Orion launch scrubbed over rocket valve glitch

NASA has been forced to scrub today's Orion launch, though over technical issues with the rocket rather than the inclement weather conditions which caused numerous hiccups this morning. The team at Cape Canaveral had hoped to begin Orion's first test flight at 7:05 ET today, but were stalled by gusting winds. Issues with the fill and drain valves on the Delta IV Heavy rocket were what finally killed today's chances, however, though the next window isn't far off.

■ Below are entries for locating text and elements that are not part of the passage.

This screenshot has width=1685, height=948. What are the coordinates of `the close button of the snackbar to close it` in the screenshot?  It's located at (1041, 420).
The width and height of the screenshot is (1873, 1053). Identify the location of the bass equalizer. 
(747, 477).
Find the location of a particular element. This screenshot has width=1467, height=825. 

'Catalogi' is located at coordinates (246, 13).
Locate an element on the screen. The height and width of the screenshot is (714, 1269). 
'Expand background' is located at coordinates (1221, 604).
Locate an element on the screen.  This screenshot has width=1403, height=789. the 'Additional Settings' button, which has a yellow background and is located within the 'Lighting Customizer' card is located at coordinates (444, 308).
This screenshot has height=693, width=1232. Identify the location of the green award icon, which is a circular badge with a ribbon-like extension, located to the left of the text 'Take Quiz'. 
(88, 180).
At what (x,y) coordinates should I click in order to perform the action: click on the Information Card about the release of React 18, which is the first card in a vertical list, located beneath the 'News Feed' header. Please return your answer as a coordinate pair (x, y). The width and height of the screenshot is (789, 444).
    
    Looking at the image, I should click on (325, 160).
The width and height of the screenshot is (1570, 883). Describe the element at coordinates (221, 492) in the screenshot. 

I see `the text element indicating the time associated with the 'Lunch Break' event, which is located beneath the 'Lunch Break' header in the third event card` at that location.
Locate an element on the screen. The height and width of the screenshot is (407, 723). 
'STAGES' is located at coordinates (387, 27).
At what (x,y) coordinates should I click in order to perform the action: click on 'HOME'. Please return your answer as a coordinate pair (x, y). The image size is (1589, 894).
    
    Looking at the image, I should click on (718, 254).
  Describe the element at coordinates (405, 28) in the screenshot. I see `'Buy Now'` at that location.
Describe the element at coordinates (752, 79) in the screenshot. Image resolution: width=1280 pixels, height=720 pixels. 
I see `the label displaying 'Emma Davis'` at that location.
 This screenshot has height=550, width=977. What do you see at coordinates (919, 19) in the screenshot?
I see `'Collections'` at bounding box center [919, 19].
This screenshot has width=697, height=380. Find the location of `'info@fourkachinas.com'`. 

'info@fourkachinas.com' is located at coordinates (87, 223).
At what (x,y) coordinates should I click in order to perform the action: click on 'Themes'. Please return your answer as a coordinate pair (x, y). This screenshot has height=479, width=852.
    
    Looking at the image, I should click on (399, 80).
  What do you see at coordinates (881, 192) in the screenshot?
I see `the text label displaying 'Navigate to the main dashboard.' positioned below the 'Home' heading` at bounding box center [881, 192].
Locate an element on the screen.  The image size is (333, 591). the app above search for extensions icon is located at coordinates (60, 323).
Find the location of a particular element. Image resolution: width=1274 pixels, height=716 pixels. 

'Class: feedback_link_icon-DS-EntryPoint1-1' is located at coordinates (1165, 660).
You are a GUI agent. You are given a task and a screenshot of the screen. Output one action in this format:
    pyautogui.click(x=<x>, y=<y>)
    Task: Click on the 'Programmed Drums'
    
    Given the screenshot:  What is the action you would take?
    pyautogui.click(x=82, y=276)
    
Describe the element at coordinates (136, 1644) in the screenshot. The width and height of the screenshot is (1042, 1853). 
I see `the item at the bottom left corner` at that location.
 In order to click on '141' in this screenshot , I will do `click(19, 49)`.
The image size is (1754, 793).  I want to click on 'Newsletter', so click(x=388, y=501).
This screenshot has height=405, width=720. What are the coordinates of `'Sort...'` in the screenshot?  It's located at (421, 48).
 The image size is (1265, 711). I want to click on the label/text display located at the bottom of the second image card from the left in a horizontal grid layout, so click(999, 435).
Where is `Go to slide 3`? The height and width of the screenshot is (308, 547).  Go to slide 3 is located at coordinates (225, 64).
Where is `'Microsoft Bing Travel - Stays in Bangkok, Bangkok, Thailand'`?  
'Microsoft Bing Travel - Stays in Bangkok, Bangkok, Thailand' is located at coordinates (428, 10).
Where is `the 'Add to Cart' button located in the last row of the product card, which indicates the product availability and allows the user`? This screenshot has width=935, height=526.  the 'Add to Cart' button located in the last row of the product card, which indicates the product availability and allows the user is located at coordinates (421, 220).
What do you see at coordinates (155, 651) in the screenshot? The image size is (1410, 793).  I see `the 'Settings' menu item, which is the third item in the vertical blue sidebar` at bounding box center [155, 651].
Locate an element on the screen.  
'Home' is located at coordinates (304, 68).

The first countdown began at 7:05am ET today, but was cut after just a few seconds when automatic safety systems registered wind speeds in excess of 21 knots. While the systems were reset for a second attempt less than an hour later, another issue presented itself with a valve in one of the rockets.

The Delta IV Heavy rocket uses several of those valves, for controlling propellant load, and it was one in the common core booster which engineers were unable to fix within the launch window.

Efforts to power-cycle the system failed to address it, and the launch was scrubbed.

NASA is now targeting a new launch window this Friday, December 5th, kicking off at 7:05am Eastern.

Orion's eventual missions will include deep-space exploration, including taking a human crew to Mars. However, this first trial was to take place much closer to home, making orbits of the Earth at an altitude of roughly 3,600 miles before splashing down off the coast of California.